Tree farmers are grappling with an outbreak of Thaumastocoris peregrinus or bronze bug, which has threatened to destroy their plants, which are a major source of income.
Farmers in Musanze and Gisagara districts, particularly those who grow eucalyptus trees to sell, say they are incurring losses in millions of francs after their trees were destroyed by the pest.
Ephraim Ntakirutimana a tree farmer, told Rwanda Today that three weeks ago, he counted around 250 trees that had been damaged after they were attacked by the insects and were drying off.
“We earn a living from selling trees and we invest a lot of money into it because of irrigation.
But so far, the bronze bugs have mainly attacked young growing trees. I fear they may spread to the entire plantation leading to huge losses,” said Mr Ntakirutimana.
According to a 2016 report by the Rwanda Environment Management Authority, the pest was first detected in the country in 2013 during the eucalyptus plant materials exchange.
The pest is reported to destroy extensive leaf tissue, often giving it a bronze tint, turning it yellow, red, and then brown to tan. Damage from the bronze bug eventually leads to leaf loss, canopy thinning, branch dieback, and even tree death Joseline Musabyemaria, a tree farmer, said the pests attacked her trees before they could mature, leading to losses.
“We need government intervention to save us from losses and extreme poverty,” she said, adding, “The Rwanda Water and Forestry Authority advises us to uproot our plantations and plant new species that are resistant to the pests.”
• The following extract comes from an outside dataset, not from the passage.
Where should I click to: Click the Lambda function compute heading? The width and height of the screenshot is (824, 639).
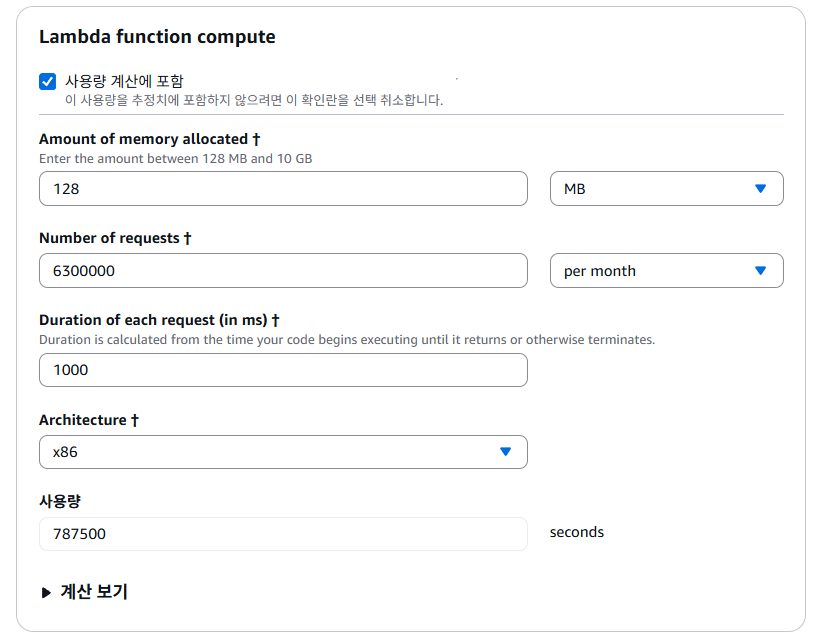[x=157, y=37]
“We do not advise farmers to use any of the pesticides meant to fight the insects because they are more dangerous to the entire environment than they are to the trees,” said Rwanda Water and Forestry Authority Prime Ngabonziza.
Mr Ngabonziza advised farmers to comply with advises given to them by District Forestry officials and Sector Forest technicians on how to protect their forests and fight bronze bug without using insecticides.
“We have started giving out better tree species to farmers for reafforestation,” he said.